The magnificent Dolmabahçe Palace dates back to the time of Sultan Abdülmecit I, who entrusted the construction to the Armenian-born architect Karabet Balyan.
The construction began in 1843 and was completed in 1856. Together with thousands of people, the administration and military of the Ottoman Empire then moved to the New Town; but state officials continued to live in the Old Town in Topkapı Palace.
Historical background: The location of the palace plays an important role in the conquest of Constantinople. In a very clever and absolutely unthinkable way, the entire Ottoman fleet moved over the famous shipping road from the Sea of Marmara to the upper end of the Golden Horn over land. The road led from Dolmabahçe over the hills of Kasımpaşa. From there, the Ottomans let the ships slide down.
Dolmabahçe was originally a bay. The harbor granted anchorage to Ottoman fleets, but was also used as a venue for ceremonies. In the 17th century a royal garden with summer residences and several small palaces was built there. To create a summer retreat for the ruling Sultan Ahmed I, they used the earth of the neighboring hill and filled the place of Dolmabahçe with it. Hence the name, which means “filled garden”.

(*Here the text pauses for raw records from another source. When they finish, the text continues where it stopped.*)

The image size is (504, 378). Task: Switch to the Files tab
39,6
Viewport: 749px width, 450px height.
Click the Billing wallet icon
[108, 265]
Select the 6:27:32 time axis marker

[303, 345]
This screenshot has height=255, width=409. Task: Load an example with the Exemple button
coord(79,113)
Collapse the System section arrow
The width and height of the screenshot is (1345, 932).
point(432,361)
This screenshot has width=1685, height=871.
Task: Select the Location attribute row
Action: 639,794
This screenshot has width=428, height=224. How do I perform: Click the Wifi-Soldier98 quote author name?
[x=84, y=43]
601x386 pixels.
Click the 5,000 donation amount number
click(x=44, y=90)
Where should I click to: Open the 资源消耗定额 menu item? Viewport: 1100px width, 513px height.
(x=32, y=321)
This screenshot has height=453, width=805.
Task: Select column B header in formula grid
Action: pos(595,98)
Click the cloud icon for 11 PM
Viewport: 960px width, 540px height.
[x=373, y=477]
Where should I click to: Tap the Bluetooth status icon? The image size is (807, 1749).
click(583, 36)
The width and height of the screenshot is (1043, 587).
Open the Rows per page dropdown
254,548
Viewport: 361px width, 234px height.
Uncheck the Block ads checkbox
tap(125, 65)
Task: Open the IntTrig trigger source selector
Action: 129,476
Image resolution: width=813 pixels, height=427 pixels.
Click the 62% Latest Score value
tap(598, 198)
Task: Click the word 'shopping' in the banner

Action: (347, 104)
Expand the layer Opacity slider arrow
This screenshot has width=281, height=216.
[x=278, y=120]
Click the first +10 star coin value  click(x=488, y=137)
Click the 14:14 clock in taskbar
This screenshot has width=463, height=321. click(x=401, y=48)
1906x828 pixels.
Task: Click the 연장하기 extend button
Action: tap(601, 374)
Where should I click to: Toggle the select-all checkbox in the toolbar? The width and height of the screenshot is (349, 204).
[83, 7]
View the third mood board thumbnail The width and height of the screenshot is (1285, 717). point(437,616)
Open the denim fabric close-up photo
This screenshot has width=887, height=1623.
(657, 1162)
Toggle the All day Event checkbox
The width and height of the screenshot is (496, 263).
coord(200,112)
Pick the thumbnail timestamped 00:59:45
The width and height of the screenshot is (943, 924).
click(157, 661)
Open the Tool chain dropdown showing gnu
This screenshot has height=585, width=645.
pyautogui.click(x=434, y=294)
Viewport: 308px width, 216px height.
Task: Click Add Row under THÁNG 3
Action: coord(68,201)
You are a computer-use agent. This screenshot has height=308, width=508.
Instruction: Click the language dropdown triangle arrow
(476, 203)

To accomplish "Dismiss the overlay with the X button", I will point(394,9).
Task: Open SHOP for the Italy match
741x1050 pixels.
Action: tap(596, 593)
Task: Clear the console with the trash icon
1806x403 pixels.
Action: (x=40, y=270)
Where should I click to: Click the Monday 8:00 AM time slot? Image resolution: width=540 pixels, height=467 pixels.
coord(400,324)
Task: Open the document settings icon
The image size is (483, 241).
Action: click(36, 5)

After the collapse of the Ottoman Empire and the following proclamation of the Turkish Republic in 1923, the palace was made available to the state founder Mustafa Kemal Atatürk as a seat of government until the administrative move to the new capital, Ankara, and later as a residence. On November 10, 1938, exactly at 9:05 am, he succumbed to his grave illness. The clock in the room in which he died still shows this time.
After Atatürk’s death, the Dolmabahçe Palace was renovated and converted into a museum. However, it is still used for official functions such as state visits.
The Dolmabahçe Palace consists of a complex of buildings that also includes the Dolmabahçe Mosque and a clock tower.